Download or read book Holocaust and Return to Zion written by Shubert Spero and published by KTAV Publishing House, Inc.. This book was released on 2000 with total page 424 pages. Available in PDF, EPUB and Kindle. Book excerpt: The author analyzes the idea of history from both a Jewish and a philosophical perspective, with emphasis on its special significance for Judaism.

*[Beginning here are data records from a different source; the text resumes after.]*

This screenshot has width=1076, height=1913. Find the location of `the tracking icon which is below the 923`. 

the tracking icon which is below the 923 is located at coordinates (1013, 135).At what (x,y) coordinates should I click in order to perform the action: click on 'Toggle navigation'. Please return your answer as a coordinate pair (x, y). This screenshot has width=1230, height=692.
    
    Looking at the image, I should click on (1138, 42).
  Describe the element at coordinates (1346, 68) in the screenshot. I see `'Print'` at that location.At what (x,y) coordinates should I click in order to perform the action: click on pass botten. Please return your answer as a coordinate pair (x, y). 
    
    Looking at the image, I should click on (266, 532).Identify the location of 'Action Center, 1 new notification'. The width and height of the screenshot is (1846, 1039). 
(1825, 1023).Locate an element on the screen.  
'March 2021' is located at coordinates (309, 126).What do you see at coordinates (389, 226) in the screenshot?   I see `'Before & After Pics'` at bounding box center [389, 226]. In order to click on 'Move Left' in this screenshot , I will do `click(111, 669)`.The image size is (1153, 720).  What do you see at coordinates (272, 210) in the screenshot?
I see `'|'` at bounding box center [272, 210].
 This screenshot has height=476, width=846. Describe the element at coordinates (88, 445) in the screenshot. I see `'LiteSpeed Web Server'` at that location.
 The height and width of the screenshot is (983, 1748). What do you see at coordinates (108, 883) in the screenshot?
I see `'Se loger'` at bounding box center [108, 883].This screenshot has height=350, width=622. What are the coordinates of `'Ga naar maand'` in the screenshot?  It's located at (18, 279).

Book Teaching the Holocaust

Download or read book Teaching the Holocaust written by Michael Gray and published by Routledge. This book was released on 2015-05-15 with total page 250 pages. Available in PDF, EPUB and Kindle. Book excerpt: Teaching the Holocaust is an important but often challenging task for those involved in modern Holocaust education. What content should be included and what should be left out? How can film and literature be integrated into the curriculum? What is the best way to respond to students who resist the idea of learning about it? This book, drawing upon the latest research in the field, offers practical help and advice on delivering inclusive and engaging lessons along with guidance on how to navigate through the many controversies and considerations when planning, preparing, and delivering Holocaust education. Whether teaching the subject in History, Religious Education, English or even in a school assembly, there is a wealth of wisdom which will make the task easier for you and make the learning experience more beneficial for the student. Chapters include: The aims of Holocaust education Ethical issues to consider when teaching the Holocaust Using film and documentaries in the classroom Teaching the Holocaust through literature The role of online learning and social media The benefits and practicalities of visiting memorial sites With lesson plans, resources, and schemes of work which can be used across a range of different subjects, this book is essential reading for those that want to deepen their understanding and deliver effective, thought-provoking Holocaust education.